The company’s CEO, Brad Hudson, took the helm at the end of 2018 from the previous CEO, who was brought on for the companies’ diversification into consumer-packaged goods. Brad continued the work with former CEO and Founder Mike Tourkistas as the two men shared same view when it came to the continued growth of the company and were in agreement on several initiatives that would bring huge opportunity.

And while Brad still has the desire to keep growing, he also has his sights set on achieving other things for the business – mainly efficiency, transparency, a sense of community and sustainability.

Something that makes East Coast Seafood different from its competitors is that it participates in its supply chain from beginning to end. “A lot of people don’t realize this, but because we’re vertically integrated across North America – from the maritime provinces of Canada down through Massachusetts – we control our product as well as the impact of our relationships,” says Brad. “This has allowed us to create true partnerships with our suppliers as well as deep relationships with individual fishermen and cooperatives.

We’re a hub of information, and we do our best each day to share that information along the value chain.
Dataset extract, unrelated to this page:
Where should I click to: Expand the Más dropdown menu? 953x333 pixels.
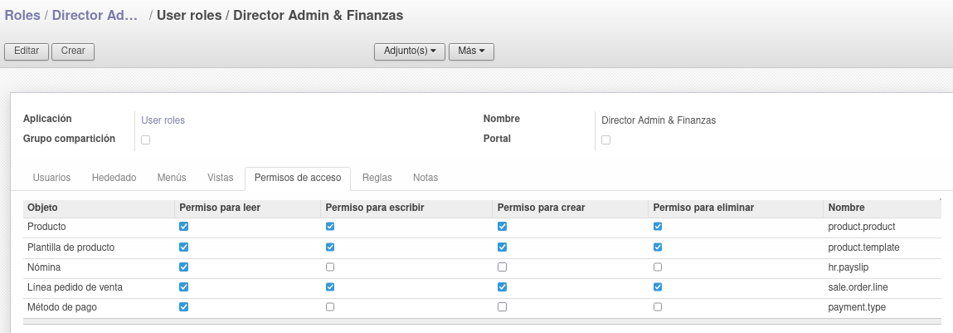click(x=471, y=51)
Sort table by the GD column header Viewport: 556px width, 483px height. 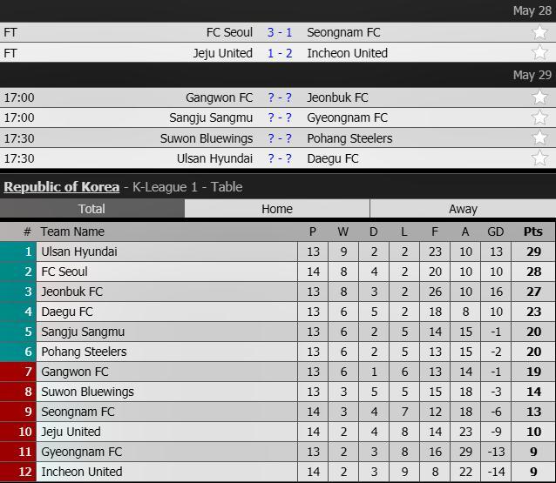click(x=496, y=231)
We can tell our customers: ‘For the upcoming season, or the upcoming six months, we think product X is going to be more readily available. It’s going to be more price competitive and so you might want to move in that direction.’
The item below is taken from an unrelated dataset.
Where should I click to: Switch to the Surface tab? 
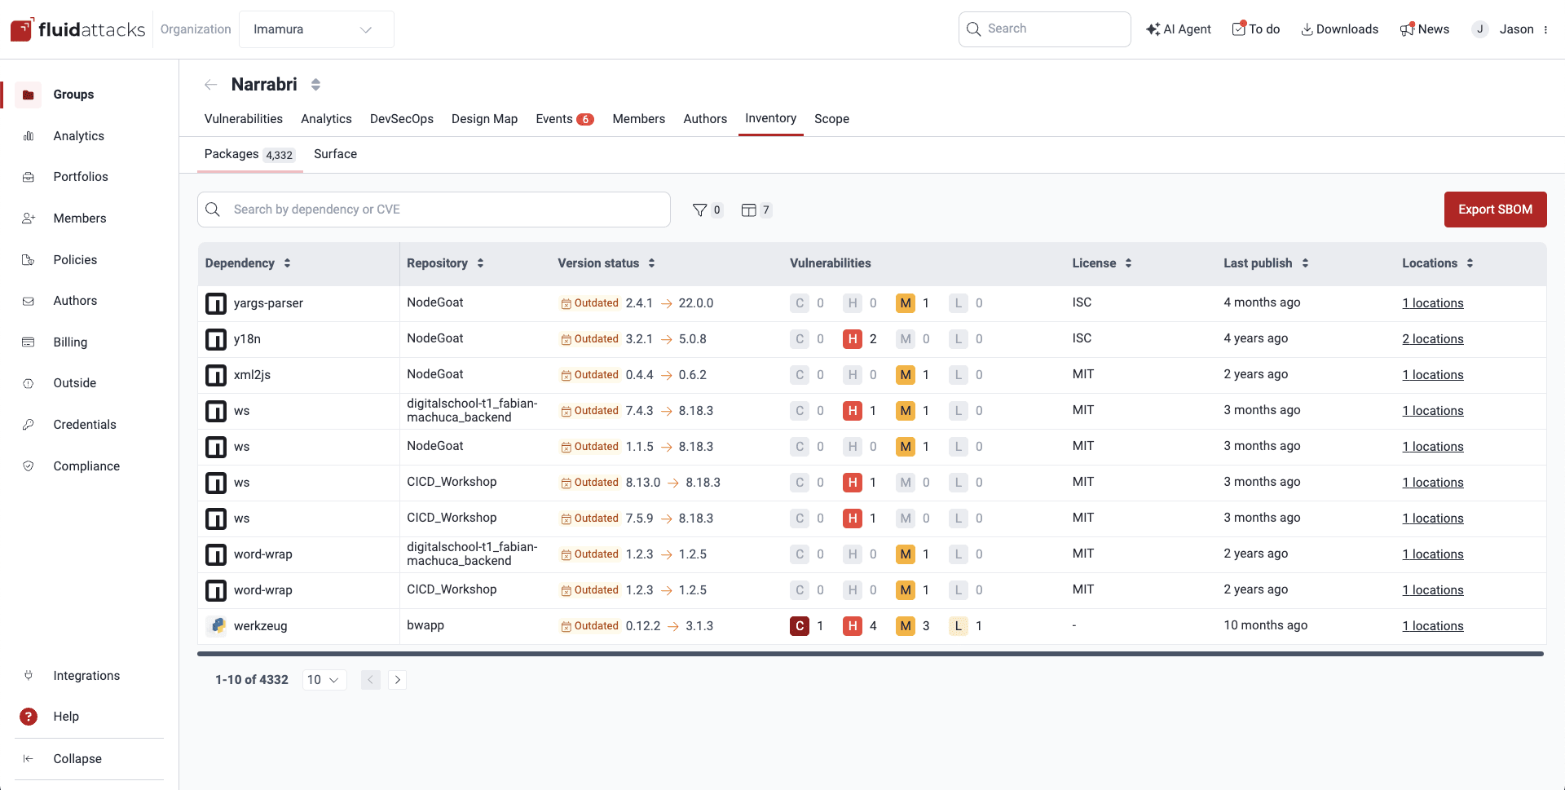[x=335, y=153]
“We’re a hub of information, and we do our best each day to share that information along the value chain.”

“Because of this we don’t think of ourselves as just a supplier to customers like Costco, Wakefern, US Foods or PFG; we think of ourselves as a partner. What we can offer is incredibly valuable.”

Relationships and community are both incredibly important to Brad and his team, and something they see as beneficial to the company, the customer and the consumer. “Our relationships go far beyond just buy–sell transactions, which is what other seafood businesses do,” he says.

“A great example of how we do things a little differently is the recent expansion of our lobster processing operations. We’ve put more processing capacity inside our existing scallop plant in New Bedford, Massachusetts, which is not only good for us as a company, it’s also great for the community and all our customers. They can come in and see the products they’re buying from us, all being processed under one roof.”

This transparency not only encourages trust and loyalty, it also plays a huge role in educating customers on what it takes to get the food onto their plates – something East Coast Seafood prides itself on. “We’re always looking for ways to engage with our customers and so, for the past 11 years, we’ve facilitated an annual Lobster Academy,” explains Brad. “The Academy was truly the mastermind of, and continues to be championed by (former CEO) Mike.

We invite customers and industry participants to a multi-day educational event and teach them the intricate nuances of lobster. They learn about what our fishermen and fisherwomen go through to catch and supply the lobster to us as a business; what goes into the processing of the animal; and how we then get it to the customer.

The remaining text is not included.